BAKU, Azerbaijan, September 24. Metals prices bottomed out in July and are expected to remain elevated in historical terms over Q422 and 2023, Trend reports via Fitch Solutions.
That said, we see limited upside potential from current spot price levels, as subpar Chinese manufacturing, retail and real estate data lowers demand expectations and saps sentiment. The outlook for Europe is similarly bearish, as high energy prices hurts consumers and dents industrial activity. The production of most metals has been falling, providing some offset on the supply side. However, this has generally proven insufficient to spark a rally in the price.

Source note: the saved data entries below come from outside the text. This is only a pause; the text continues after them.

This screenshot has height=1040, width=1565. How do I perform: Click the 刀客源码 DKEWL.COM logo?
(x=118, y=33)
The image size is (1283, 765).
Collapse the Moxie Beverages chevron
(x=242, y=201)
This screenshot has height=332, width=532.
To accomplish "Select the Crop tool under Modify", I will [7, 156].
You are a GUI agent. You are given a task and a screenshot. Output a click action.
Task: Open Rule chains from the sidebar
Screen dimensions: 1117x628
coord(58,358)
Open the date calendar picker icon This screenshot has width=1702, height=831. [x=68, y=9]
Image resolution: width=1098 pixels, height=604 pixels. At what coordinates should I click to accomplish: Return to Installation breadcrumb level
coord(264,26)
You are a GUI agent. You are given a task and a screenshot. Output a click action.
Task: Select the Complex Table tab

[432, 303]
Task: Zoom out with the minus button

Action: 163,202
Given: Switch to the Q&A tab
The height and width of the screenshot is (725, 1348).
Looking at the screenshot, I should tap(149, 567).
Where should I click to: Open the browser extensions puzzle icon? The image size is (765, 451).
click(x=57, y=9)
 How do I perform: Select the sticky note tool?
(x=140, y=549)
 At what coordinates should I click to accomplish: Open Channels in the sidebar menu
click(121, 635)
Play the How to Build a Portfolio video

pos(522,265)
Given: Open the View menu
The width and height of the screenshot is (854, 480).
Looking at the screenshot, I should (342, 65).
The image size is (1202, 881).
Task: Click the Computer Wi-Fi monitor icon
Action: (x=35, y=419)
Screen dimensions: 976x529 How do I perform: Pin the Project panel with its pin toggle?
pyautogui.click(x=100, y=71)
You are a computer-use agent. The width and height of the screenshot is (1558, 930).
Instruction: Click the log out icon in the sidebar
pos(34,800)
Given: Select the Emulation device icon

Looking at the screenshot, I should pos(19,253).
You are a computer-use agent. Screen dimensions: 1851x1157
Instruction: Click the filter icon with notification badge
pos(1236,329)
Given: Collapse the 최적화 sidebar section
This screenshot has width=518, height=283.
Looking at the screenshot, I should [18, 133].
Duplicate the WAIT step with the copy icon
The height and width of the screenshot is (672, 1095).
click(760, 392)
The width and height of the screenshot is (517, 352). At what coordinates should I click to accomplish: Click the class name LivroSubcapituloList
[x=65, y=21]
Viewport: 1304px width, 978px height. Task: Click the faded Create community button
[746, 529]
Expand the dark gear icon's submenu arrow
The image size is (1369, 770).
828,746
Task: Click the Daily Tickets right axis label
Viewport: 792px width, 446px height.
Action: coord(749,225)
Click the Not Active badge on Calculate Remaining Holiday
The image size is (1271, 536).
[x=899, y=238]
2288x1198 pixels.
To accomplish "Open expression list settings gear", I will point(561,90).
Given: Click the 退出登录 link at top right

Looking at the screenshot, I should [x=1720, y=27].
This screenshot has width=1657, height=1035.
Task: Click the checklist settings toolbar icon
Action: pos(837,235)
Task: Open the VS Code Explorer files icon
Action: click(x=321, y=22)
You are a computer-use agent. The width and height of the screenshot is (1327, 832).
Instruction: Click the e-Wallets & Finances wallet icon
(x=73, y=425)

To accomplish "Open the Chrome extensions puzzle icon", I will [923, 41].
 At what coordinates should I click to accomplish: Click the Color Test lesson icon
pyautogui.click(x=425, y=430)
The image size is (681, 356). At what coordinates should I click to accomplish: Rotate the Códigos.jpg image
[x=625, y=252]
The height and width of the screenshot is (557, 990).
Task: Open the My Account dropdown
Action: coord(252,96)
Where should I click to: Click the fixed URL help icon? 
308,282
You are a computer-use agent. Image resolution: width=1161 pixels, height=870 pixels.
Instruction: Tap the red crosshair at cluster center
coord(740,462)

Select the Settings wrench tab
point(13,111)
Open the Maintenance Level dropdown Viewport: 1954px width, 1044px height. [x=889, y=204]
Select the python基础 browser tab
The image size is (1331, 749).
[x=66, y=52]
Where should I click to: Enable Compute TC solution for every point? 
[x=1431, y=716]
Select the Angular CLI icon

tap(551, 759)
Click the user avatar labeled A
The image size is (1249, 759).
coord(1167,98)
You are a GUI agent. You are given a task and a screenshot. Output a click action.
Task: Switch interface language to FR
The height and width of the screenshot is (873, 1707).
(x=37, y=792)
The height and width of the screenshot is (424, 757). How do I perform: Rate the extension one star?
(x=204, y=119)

"We now forecast the EU to fall into a recession next year, with economic activity contracting by 0.3% y-o-y, dragged down by high energy costs, which are curbing industrial output. We have also revised down our real GDP growth forecast for the US, from 1.6% to 0.9% for 2023 and put the probability of a broad-based recession at 40-50% for the next 12-18 months. For the metals complex, though, the biggest drag has been weaknesses in the Chinese economy. We recently lowered our 2023 growth forecast for Mainland China from 5.5% to 5.3%, reflecting growing headwinds to the external sector, in particular in the US and the eurozone, which together account for 32% of the country’s exports. This should be partly offset by a greater re-opening of the domestic economy and the carryover effects of a supportive policy environment this year, although the former depends on the success of the government’s expanded Covid-19 testing regime."